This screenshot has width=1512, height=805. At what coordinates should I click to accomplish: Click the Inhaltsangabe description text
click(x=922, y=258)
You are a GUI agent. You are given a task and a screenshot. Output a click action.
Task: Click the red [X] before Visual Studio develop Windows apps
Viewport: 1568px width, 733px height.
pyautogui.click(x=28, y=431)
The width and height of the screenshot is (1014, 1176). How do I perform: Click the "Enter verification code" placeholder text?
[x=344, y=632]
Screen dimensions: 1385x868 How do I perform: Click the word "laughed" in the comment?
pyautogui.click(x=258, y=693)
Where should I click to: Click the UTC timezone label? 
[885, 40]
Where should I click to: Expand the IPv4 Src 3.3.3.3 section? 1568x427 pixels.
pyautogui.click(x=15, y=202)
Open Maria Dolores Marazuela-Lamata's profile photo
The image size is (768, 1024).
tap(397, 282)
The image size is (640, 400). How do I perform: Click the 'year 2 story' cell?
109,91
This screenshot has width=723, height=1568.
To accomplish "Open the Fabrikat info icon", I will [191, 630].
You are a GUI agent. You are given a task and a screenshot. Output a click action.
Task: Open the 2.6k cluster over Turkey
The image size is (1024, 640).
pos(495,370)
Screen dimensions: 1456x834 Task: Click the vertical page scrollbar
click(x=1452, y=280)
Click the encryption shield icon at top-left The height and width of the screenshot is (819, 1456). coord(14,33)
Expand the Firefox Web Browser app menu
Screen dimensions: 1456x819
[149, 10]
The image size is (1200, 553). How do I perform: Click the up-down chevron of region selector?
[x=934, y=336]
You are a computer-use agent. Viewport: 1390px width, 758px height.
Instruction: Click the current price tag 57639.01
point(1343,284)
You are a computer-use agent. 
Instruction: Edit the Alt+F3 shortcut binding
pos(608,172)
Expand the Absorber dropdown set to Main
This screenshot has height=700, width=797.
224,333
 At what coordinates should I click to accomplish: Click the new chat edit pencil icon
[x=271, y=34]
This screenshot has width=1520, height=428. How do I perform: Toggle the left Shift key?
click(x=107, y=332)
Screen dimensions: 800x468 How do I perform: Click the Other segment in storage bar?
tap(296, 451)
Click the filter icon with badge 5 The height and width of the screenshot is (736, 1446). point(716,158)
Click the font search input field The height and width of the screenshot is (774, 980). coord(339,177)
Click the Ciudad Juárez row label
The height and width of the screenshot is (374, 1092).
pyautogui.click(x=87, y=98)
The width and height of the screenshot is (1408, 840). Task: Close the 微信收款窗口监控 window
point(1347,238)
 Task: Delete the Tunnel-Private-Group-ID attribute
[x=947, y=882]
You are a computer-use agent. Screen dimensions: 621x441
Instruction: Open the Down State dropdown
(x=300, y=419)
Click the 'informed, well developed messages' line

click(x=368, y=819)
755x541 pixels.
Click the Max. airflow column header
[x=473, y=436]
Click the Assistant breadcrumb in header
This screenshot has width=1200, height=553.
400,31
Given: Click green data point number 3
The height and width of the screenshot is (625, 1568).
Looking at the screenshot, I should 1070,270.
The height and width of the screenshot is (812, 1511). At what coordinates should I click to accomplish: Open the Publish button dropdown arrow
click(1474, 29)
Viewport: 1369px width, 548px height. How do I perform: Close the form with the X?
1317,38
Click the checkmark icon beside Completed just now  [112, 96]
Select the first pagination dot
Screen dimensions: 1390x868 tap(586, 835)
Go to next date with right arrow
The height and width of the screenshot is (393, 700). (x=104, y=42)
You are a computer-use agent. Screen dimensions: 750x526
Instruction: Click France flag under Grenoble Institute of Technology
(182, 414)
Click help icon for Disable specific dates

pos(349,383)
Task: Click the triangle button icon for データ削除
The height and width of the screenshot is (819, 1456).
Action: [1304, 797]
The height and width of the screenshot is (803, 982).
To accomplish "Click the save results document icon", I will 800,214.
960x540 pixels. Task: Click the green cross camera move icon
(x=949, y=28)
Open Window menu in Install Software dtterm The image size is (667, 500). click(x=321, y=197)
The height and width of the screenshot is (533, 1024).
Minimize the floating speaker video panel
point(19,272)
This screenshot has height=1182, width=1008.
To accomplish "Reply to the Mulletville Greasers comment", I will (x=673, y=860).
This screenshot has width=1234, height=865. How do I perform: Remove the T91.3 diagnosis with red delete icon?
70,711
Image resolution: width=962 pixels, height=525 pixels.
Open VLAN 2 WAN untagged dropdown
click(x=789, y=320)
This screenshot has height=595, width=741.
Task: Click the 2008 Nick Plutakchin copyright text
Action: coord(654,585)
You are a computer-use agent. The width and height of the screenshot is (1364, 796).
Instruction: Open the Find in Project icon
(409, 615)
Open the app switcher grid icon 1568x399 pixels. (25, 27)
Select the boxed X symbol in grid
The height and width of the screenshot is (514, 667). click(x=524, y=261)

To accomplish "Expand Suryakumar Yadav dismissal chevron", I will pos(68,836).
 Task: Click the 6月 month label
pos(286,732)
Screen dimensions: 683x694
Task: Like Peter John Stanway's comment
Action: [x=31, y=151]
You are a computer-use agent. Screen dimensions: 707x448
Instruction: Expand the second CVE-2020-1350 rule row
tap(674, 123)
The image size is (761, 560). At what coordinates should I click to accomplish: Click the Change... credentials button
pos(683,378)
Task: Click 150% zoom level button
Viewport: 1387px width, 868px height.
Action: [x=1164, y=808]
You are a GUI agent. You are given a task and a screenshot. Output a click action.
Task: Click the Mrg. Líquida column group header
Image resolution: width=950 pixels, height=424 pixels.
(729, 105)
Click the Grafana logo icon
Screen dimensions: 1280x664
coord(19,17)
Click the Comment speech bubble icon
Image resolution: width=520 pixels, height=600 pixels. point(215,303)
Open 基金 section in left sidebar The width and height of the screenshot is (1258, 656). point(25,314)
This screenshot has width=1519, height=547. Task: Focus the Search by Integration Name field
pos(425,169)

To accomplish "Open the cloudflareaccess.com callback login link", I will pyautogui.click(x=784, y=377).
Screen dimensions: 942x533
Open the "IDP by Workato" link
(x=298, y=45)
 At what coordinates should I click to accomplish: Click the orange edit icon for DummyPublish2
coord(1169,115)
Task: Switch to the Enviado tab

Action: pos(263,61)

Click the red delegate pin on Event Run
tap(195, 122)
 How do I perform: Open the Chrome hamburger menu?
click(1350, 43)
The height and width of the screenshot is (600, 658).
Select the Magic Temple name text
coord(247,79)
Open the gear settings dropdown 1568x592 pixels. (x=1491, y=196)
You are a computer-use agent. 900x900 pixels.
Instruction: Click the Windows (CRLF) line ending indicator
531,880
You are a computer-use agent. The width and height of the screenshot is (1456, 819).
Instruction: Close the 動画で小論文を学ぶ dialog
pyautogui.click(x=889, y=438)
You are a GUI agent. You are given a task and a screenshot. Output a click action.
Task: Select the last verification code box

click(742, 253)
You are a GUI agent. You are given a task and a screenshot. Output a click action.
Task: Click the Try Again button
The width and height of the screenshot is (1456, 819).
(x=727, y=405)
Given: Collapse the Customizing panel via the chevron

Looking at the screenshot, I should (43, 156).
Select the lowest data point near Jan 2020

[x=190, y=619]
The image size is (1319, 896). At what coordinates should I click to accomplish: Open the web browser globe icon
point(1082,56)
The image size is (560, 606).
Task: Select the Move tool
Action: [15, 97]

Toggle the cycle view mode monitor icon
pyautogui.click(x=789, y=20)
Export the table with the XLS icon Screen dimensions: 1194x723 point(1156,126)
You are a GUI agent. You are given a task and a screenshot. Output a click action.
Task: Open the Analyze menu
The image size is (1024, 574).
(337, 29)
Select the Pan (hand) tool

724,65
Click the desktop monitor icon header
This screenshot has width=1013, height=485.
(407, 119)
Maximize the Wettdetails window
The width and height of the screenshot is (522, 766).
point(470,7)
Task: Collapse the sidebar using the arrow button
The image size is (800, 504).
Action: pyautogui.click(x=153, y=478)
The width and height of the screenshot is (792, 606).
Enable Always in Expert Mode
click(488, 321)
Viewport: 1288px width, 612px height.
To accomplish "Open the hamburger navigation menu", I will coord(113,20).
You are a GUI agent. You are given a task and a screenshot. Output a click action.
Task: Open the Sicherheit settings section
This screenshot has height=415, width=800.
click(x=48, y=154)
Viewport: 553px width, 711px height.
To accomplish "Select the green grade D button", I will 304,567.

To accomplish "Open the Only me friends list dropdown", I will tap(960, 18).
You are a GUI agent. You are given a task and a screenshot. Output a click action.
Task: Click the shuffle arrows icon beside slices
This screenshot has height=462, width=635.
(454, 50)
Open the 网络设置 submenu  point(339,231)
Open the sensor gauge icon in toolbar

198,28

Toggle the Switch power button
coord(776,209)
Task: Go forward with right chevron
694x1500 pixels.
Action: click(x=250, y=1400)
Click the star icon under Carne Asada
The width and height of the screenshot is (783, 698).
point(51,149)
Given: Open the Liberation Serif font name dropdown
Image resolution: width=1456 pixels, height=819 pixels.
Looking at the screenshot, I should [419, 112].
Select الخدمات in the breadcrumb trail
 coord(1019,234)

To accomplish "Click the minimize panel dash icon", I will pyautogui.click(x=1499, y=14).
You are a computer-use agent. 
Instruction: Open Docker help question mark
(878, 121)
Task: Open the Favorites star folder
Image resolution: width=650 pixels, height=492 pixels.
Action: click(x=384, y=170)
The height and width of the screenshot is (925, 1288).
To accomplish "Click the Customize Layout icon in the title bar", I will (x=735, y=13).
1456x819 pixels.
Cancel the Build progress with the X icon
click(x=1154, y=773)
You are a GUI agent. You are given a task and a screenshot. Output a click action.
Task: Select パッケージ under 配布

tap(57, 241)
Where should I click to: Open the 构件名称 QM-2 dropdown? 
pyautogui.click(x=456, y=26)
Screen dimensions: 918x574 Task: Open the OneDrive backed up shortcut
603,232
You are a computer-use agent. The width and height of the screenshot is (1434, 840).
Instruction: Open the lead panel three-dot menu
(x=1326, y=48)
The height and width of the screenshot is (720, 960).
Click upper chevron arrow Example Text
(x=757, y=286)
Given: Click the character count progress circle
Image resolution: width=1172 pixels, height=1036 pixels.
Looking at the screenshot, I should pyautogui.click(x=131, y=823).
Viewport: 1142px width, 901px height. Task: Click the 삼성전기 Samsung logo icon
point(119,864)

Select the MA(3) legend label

## Stated problem
Rewrite the entries from the line with "Screen dimensions: 800x468" up to and including the line with "Click the filter", changing "segment" to "section" and keeping all else as it is. Give back only those lines.

## Written reply
Screen dimensions: 800x468 How do I perform: Click the Other section in storage bar?
tap(296, 451)
Click the filter icon with badge 5 The height and width of the screenshot is (736, 1446). point(716,158)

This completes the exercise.